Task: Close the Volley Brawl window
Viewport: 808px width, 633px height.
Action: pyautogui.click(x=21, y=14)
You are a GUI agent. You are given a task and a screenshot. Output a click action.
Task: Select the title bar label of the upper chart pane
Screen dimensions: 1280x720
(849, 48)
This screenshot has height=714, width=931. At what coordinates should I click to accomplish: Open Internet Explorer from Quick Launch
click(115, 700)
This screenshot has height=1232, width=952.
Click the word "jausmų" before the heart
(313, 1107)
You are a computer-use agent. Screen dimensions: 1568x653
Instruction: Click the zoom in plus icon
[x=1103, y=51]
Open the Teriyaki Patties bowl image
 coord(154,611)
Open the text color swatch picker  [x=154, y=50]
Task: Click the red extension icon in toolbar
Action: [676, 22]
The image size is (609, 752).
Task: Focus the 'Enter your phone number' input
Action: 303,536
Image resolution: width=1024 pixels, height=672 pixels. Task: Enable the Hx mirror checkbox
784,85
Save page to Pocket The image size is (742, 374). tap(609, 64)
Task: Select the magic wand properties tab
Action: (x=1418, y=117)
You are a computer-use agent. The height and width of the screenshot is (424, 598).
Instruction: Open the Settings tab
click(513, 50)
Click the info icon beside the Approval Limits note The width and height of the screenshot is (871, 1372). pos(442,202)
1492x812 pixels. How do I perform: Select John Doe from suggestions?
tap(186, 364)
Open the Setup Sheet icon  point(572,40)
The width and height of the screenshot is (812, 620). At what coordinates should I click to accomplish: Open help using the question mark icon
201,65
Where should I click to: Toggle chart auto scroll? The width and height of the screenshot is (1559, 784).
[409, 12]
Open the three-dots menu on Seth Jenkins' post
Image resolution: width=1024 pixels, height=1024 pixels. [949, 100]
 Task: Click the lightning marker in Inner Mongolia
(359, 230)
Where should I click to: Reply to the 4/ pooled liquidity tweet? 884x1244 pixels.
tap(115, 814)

------------------------------------------------

WHAT YOU WILL DO: Filter the data above down to lines with the word "agent", and copy them.

RESPONSE TO THIS EXERCISE:
You are a GUI agent. You are given a task and a screenshot. Output a click action.
You are a computer-use agent. Screen dimensions: 1568x653
You are a computer-use agent. The height and width of the screenshot is (424, 598).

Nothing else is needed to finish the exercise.